I had a hard time getting much more than 200k ops/s, even for a simple use case and while waiting for a much longer period of time. It seems there's a lot more overhead to using python in general, including just sending data on a socket. It'd be interesting to further see what kind of performance boost could be gained cythonizing parts of this code.
All of these tests were run locally with the server and client on the same developer laptop with unrelated processes running in the background. Ideally, I would have had client and server on different machines so one isn't affecting the performance of the other. It'd be best if neither of those machines was my laptop so the test can be repeatable and benchmarkable. Client and server on a laptop is also especially bad for simulating Nagle's algorithm, because the algorithm involves waiting for ACKs. Since there's no network latency in localhost, we'll get the ACK back almost immediately which isn't realistic.
I played with some other algorithms and configurations, but since the results weren't notable or comparable, and I didn't want the test runs to to take forever, I didn't keep them.
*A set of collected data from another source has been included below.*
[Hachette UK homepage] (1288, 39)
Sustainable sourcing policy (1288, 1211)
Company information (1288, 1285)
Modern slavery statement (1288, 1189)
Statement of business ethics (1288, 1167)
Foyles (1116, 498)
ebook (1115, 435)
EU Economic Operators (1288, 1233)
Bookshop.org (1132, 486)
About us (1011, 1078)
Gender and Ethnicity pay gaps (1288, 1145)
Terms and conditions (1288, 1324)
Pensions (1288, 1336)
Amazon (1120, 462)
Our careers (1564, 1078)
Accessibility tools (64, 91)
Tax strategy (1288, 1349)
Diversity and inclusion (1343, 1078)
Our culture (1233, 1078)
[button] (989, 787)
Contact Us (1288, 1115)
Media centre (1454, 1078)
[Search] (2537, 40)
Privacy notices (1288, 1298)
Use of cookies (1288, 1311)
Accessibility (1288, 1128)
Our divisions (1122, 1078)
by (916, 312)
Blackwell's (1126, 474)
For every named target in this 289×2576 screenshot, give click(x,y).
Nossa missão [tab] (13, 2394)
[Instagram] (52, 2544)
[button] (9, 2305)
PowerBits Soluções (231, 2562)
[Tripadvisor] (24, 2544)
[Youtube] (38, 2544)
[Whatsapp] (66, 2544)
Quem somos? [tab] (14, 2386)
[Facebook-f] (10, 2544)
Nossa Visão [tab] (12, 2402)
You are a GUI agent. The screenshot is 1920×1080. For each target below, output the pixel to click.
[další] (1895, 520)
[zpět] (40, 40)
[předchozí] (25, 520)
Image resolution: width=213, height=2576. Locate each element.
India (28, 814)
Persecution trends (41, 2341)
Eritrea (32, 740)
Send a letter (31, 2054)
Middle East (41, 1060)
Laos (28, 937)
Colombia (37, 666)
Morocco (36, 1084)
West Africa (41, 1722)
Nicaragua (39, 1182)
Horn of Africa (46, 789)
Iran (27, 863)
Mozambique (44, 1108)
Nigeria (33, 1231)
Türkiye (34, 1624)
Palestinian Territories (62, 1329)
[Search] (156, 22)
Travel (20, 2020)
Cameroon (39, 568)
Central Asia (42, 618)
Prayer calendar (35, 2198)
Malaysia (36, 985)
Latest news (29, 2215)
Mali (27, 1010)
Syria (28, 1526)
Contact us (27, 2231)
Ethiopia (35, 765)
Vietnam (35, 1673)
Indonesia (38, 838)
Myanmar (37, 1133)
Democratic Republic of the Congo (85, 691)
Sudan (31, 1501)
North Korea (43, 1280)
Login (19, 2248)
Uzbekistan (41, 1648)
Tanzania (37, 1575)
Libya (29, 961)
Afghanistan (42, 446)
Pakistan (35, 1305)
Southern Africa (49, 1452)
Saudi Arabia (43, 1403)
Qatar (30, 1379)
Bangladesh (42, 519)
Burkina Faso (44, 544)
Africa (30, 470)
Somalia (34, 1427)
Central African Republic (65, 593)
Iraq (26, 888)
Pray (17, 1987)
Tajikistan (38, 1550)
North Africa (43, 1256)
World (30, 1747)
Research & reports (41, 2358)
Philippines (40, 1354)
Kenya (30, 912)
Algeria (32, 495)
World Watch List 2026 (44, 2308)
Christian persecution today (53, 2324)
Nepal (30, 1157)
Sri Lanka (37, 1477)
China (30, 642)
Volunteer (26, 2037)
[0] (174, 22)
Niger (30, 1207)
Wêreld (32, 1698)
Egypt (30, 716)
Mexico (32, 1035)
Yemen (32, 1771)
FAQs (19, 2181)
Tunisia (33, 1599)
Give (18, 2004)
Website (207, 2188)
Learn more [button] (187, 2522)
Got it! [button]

Among the failed attempts are:
- Setting TCP_CORK
- I attempted setting TCP_CORK and then disabling it immediately after sending all of the messages. This yielded better results than TCP_NODELAY on its own, but worse than manually coalescing. I'm assuming this is because the socket send call is the bottleneck.
- Using Multiprocessing
- Threading is bad because of the GIL, but IPC is worse.
- Too many timers
- My initial stab at asyncio involved creating a timer for every batch of messages and then sending the batch once the timer expired. The constant creating and destroying of timers took way too much time.